1. ## limit of a series

$\displaystyle y_n=\frac{t^{n+1}}{(n+1)!}+2\sum_{k=0}^{n}\frac{t^ {k}}{k!}-t-1$
what is the limit of this series when n goes to infinity
?

2. Originally Posted by transgalactic
$\displaystyle y_n=\frac{t^{n+1}}{(n+1)!}+2\sum_{k=0}^{n}\frac{t^ {k}}{k!}-t-1$
what is the limit of this series when n goes to infinity
?
For any fixed $\displaystyle t \in \mathbb{R}$

$\displaystyle \displaystyle \lim_{n \to \infty}\frac{t^{n+1}}{(n+1)!}=0$

$\displaystyle \displaystyle \lim_{n \to \infty}\sum_{k=0}^{n}\frac{t^k}{k!}=e^t$

This is the Taylor series of $\displaystyle e^t$ centered a 0.

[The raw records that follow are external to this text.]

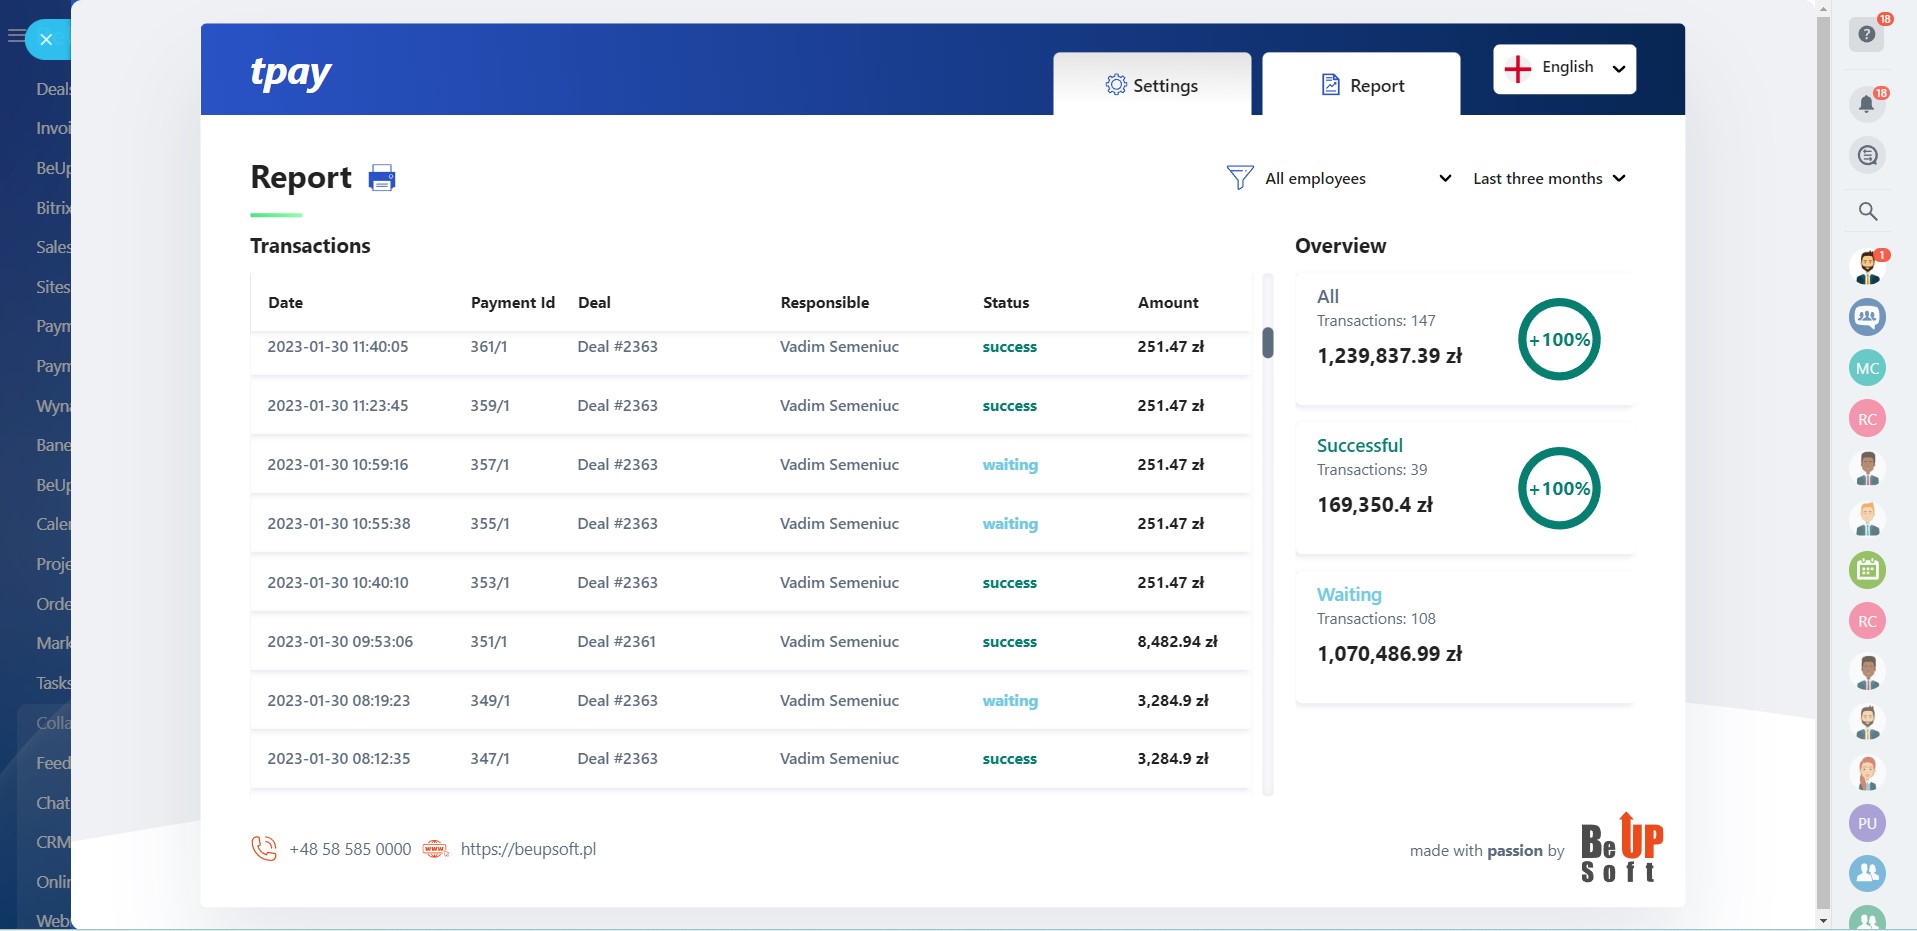Screen dimensions: 1917x931
Task: Click the phone icon in footer
Action: pos(264,849)
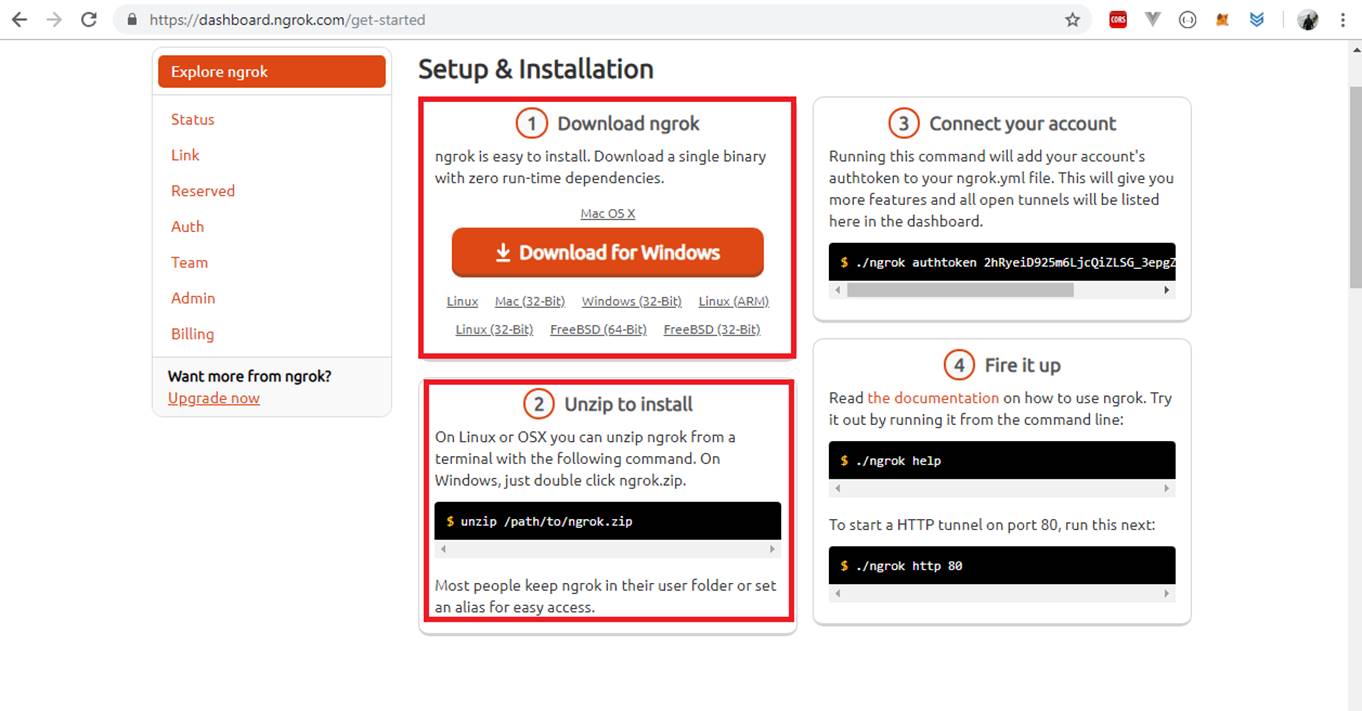Click the Download for Windows button

pyautogui.click(x=607, y=253)
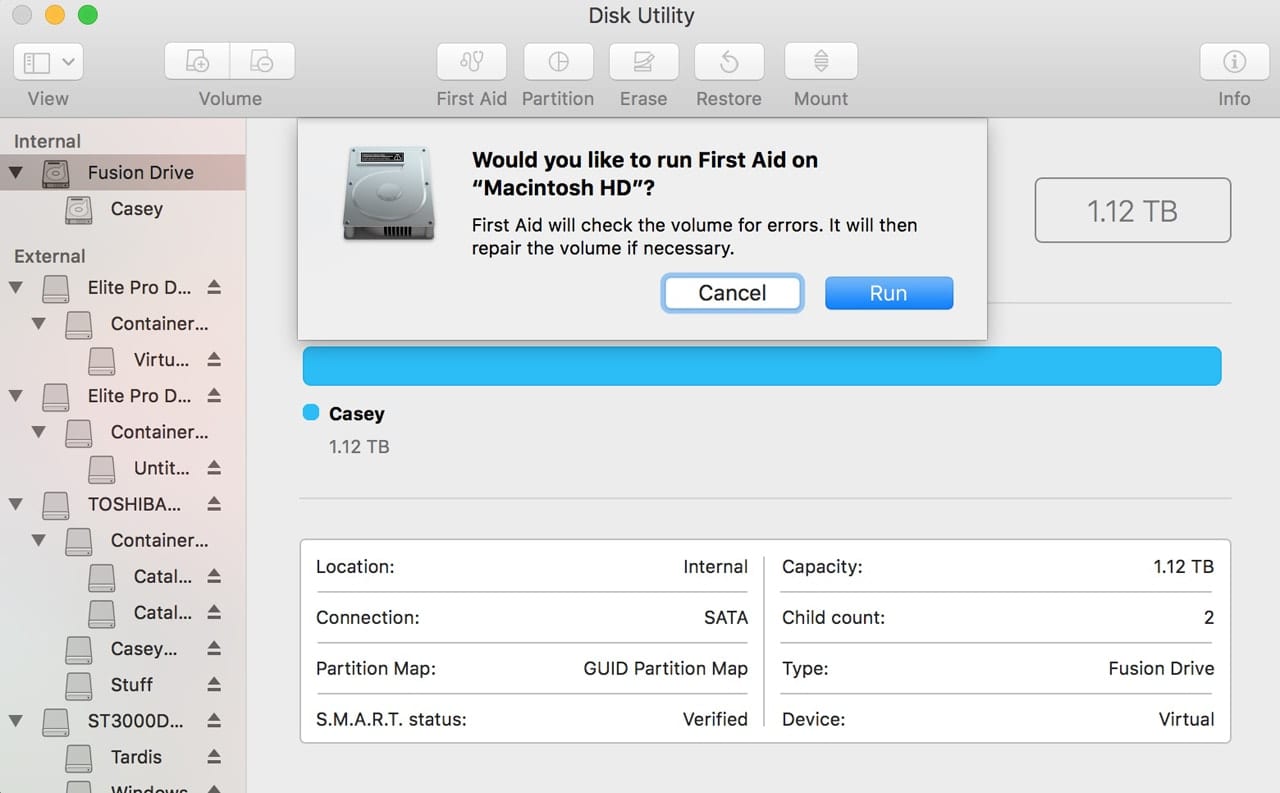
Task: Click the blue Casey legend dot
Action: coord(310,413)
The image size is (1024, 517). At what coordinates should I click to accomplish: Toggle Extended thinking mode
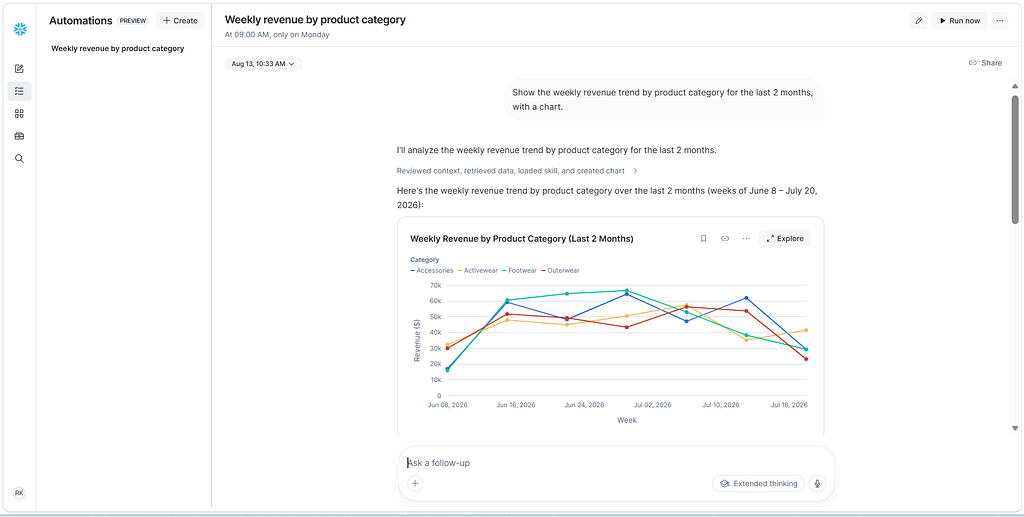click(758, 484)
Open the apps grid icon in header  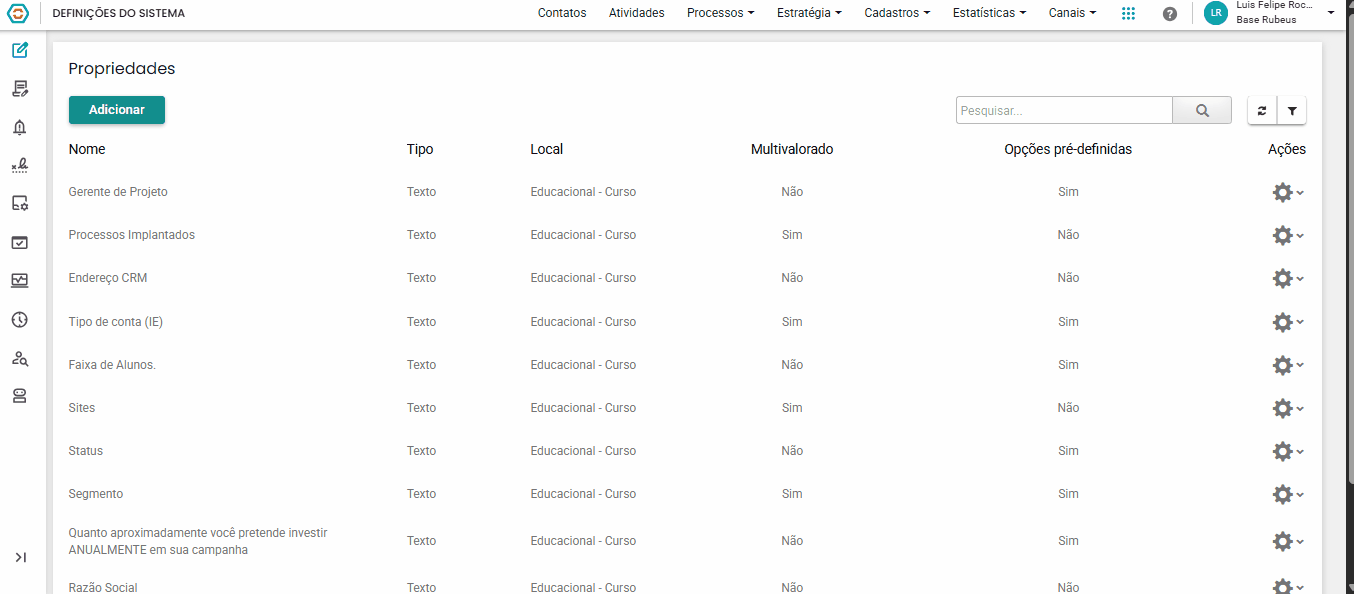pyautogui.click(x=1128, y=13)
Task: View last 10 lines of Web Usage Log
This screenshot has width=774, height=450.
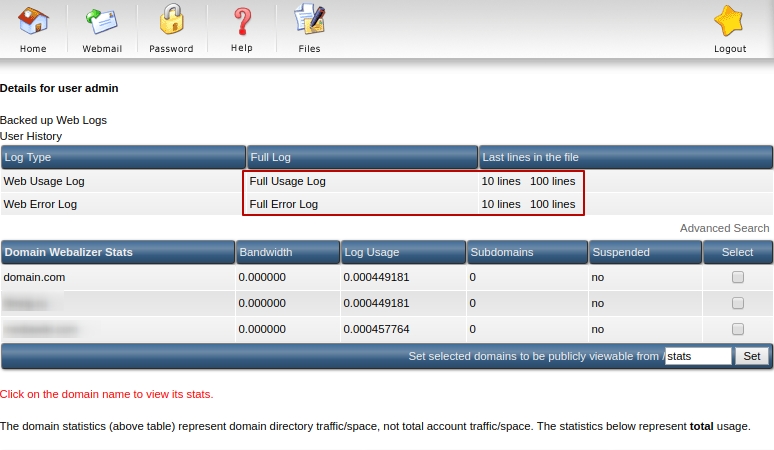Action: coord(501,182)
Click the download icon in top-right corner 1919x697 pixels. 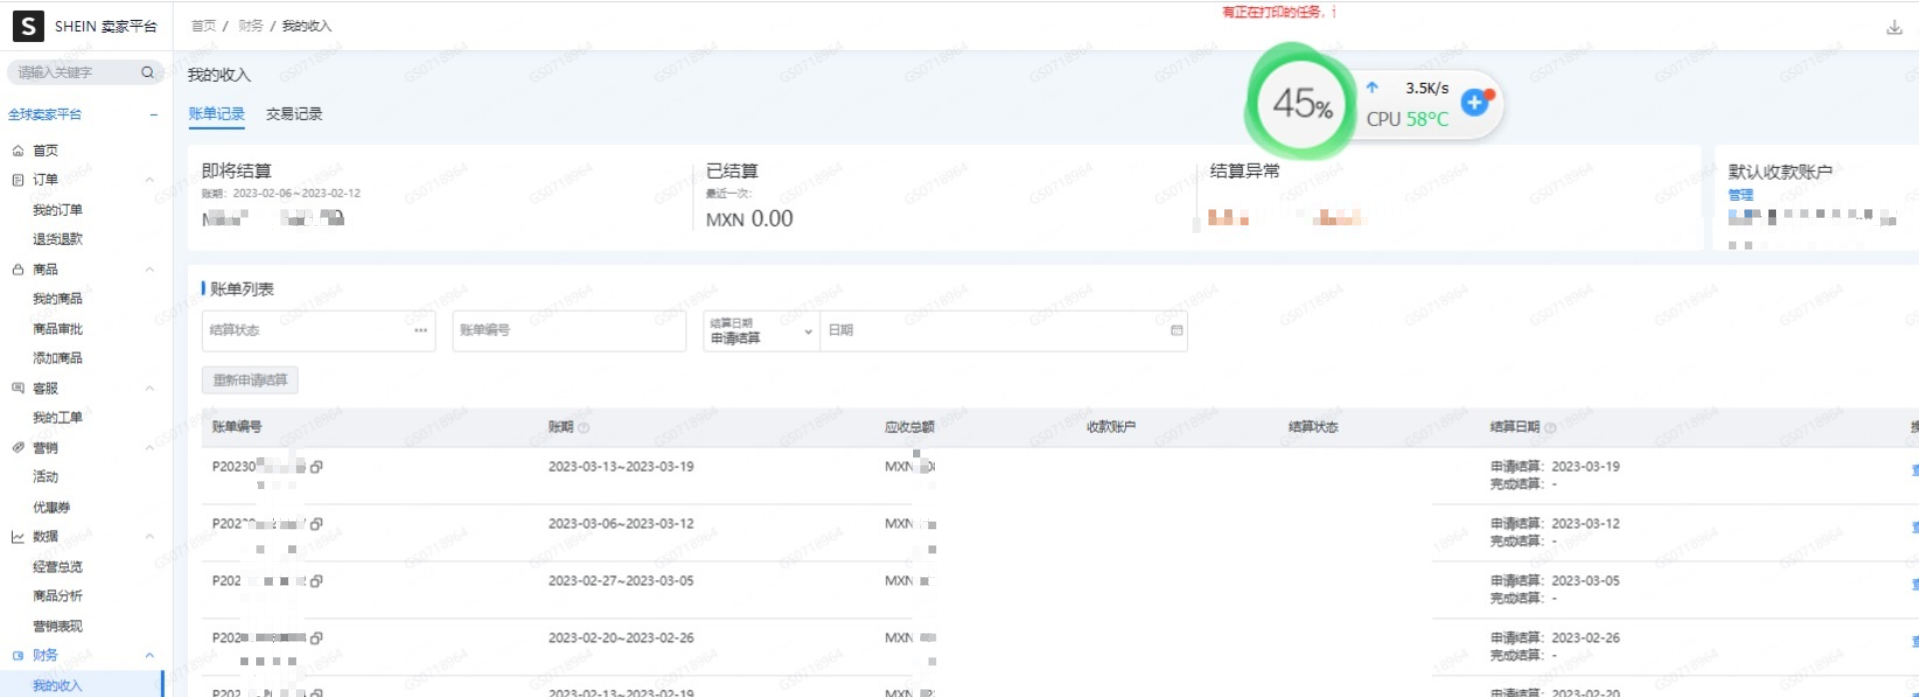point(1893,28)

3. Originally Posted by TheEmptySet
For any fixed $\displaystyle t \in \mathbb{R}$

$\displaystyle \displaystyle \lim_{n \to \infty}\frac{t^{n+1}}{(n+1)!}=0$

why its zero i dont know whats t?
the denominetor could be zero too
$\displaystyle \displaystyle \lim_{n \to \infty}\sum_{k=0}^{n}\frac{t^k}{k!}=e^t$

This is the Taylor series of $\displaystyle e^t$ centered a 0.
how to prove that its exponent series
i cant write "its the same"

4. $\displaystyle \displaystyle f(t)=e^t \implies \frac{d^n}{dt^n}f(t)=e^t$ for all $\displaystyle n$.
$\displaystyle \displaystyle \frac{d^n}{dt^n}f(t)\bigg|_{t=0}=1$ for all $\displaystyle n$
$\displaystyle \displaystyle \sum_{n=0}^{\infty}\frac{f^{(n)}(0)}{n!}t^n=\sum_{ n=0}^{\infty}\frac{t^n}{n!}$
Since $\displaystyle -t-1$ does not depend on n what is the limit
$\displaystyle \displaystyle \lim_{n \to \infty}(-t-1)=(-t-1)\lim_{n \to \infty}1=?$